Military medics from York went to Sierra Leone to treat people struck down by the deadly Ebola virus.
And on Thursday (December 3) the soldiers were awarded medals to honour their bravery and dedication.
Fifty Army and Royal Air Force medical staff from 34 Field Hospital marched onto parade in front of crowds of families and friends at the presentation held at Queen Elizabeth Barracks, Strensall.
They received the cross-Government Ebola Medal for Service in West Africa for the three-month operational tour in Sierra Leone.
They were part of a team of 100 Regulars and Reserves from all three services which treated those who cared for Ebola patients and later contracted the disease themselves.

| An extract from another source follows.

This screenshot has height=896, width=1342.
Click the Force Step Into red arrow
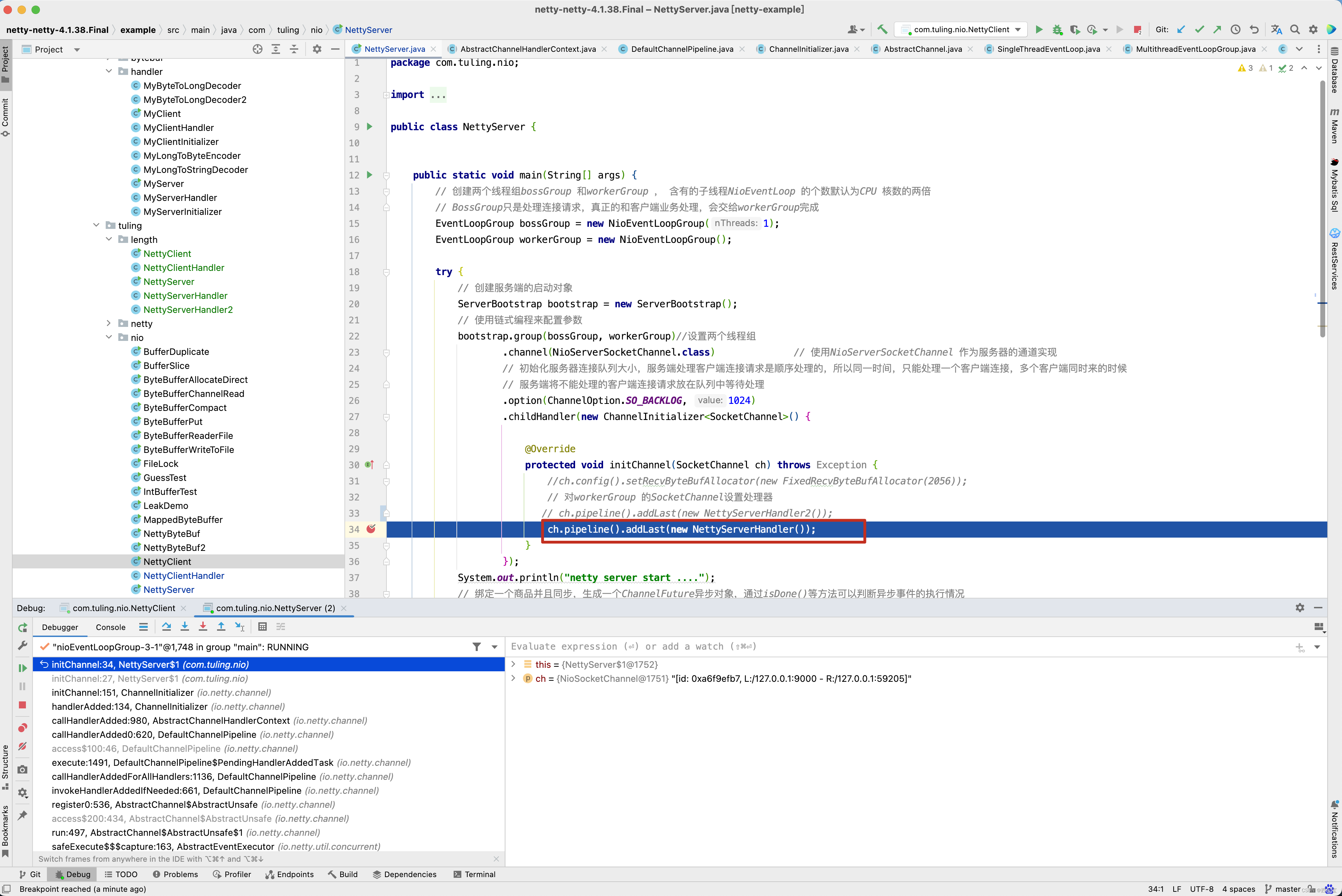[x=203, y=627]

The medals were presented by the Vice Lord-Lieutenant of North Yorkshire, Peter Scrope and the director general of the Army Medical Services, Major General Jeremy Rowan – his last engagement before leaving the Army.
Major General Rowan told the soldiers:
An enormous challenge, I say probably the most dangerous thing the Army Medical Services has engaged in since the Korean War.
Not only did you achieve on Operation Herrick the best poly trauma results in the world, you then went on to Sierra Leone and delivered better results than anyone else has achieved to date in the treatment of haemorrhagic viral fevers.
Quite extraordinary, very brave, very dedicated and I commend and thank you for it.